Congress and the President Must Reclaim Power
Editor's Note
For forty years, U.S. courts have deferred to unelected bureaucrats for the interpretation of ambiguous statutes. The principle of “Chevron deference” is the legal basis of the administrative state, the extra-constitutional rule by experts that provides the legal framework and the workaday operations of the group quota regime.
Ryan Williams, the president of the Claremont Institute, argues that Loper Bright does not put the issue to rest, but merely opens the door for Congress and the White House to reclaim their constitutional prerogatives. What follows Chevron, even in the best case, will be a long and hard battle to restore the separation of powers and the accountability to citizens intended by the founders and undermined by the administrative state. This is the seventh installment in a series on Loper Bright and its consequences. Read the rest of the series as it becomes available here.
At the end of the 2023-24 Supreme Court term in June, a 6-3 majority in Loper Bright Enterprises v. Raimondo finally overturned a pernicious but important 1984 case, Chevron v. Natural Resources Defense Council. Chevron had held that if a statute authorizing a bureaucratic agency was ambiguous, the court would defer to the agency on its interpretation of its own authority. To oversimplify Supreme Court politics during the Reagan administration, the holding was an attempt by the Burger court to insulate executive agencies from the adventurism of hostile congressional majorities.
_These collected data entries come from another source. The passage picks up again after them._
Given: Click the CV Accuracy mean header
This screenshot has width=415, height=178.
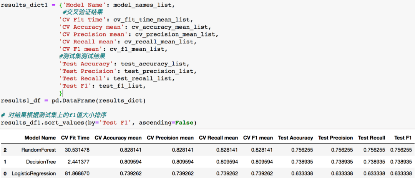Looking at the screenshot, I should point(118,138).
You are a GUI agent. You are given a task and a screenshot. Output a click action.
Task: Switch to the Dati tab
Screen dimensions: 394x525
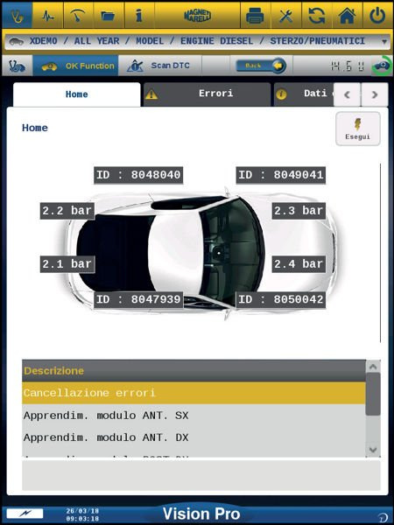pos(304,95)
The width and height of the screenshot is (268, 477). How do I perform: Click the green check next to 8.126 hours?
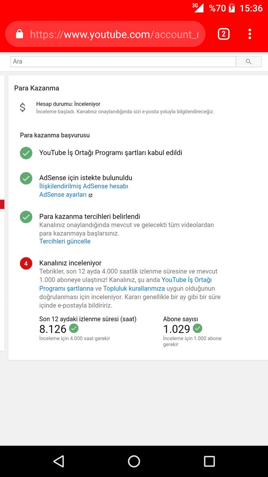(74, 328)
Whatever the prudential merits of the decision in 1984, it ultimately exacerbated a trend of American national government that started in the early 20th century: more and more bureaucratic lawmaking effectively beyond the reach of democratic accountability. This year’s Loper Bright ruling is an important step back toward constitutional government.
It’s important to understand Loper Bright in historical context. A series of court cases and the government actions authorized by them since the New Deal have transformed America’s separation of powers, making our national government less accountable to the people through their elected representatives or the president.
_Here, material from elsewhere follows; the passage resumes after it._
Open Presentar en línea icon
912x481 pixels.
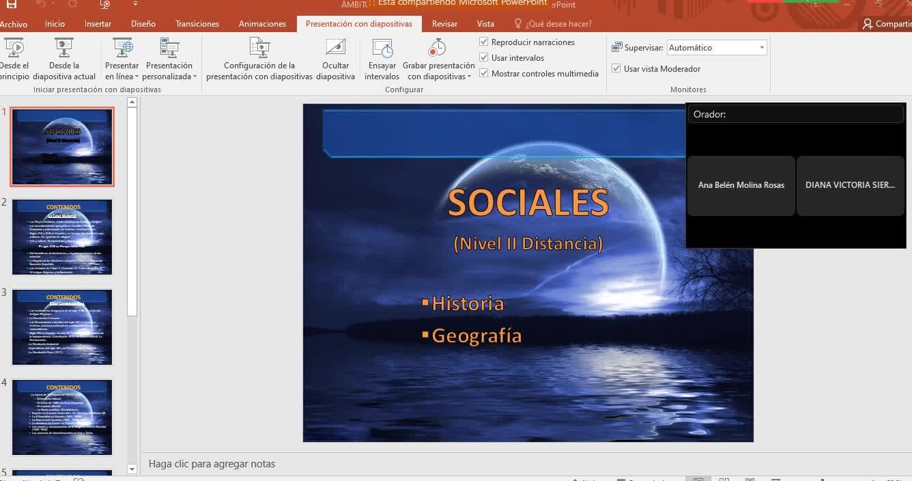coord(122,49)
It is conventional wisdom today that bureaucracies get to make and enforce laws in the form of regulations because the complexity of modern life demands it. “Experts” at agencies such as the FDA, FTC, CFPB, etc. regulate our food and drugs, our national commerce, and our financial transactions because Congress is thought to be unable to develop or maintain the expertise to legislate on such matters. Under the original understanding of the American separation of powers, the power to pass legislation, which affects the lives and livelihoods of all Americans, ought only to reside in Congress because regular congressional elections provide the American people a chance to endorse or object to such activity.
We have come up with the euphemism “regulation” to disguise the legislative quality of such activity. To compound the problem, most of these alleged “executive” agencies are largely beyond the control of the president because their leadership is not directly accountable to him. Unlike with cabinet members, the president can’t fire executive agency heads except for a very narrow range of malfeasance. And so, we have a body of day-to-day law that dwarfs the activity of Congress and is effectively insulated from popular rule.
It was not always so. In the very first Congress of the United States under the new Constitution, there was a vigorous debate over whether the president had the power to remove executive officers without the Senate’s consent. The Constitution does not mention the removal power. The Senate advises and consents to a range of presidential appointments to senior positions. The power of removal is left implicit. James Madison won the argument by appealing to the nature of the executive power. In Madison’s view, the president needed the power of removal in order to maintain a “chain” of accountability between the people and the administration of government through the presidents they elect. The content and mandates of executive administration were to be policed by Congress through legislation.
If we want to return to popular constitutionalism after a century of the accretion of power in the bureaucracy, we need to restore a much wider range of control over lawmaking to Congress at the expense of the bureaucracy, and we need to enable presidents to hold administrators accountable through the power of removal. The Roberts Court has been slowly and incrementally making progress on both fronts. Loper Bright is a step in the right direction, but the courts can’t save constitutionalism on their own. Only Congress can, by reclaiming its responsibility over legislation while empowering the presidency to reclaim its rightful authority to execute the laws through its subordinate officers.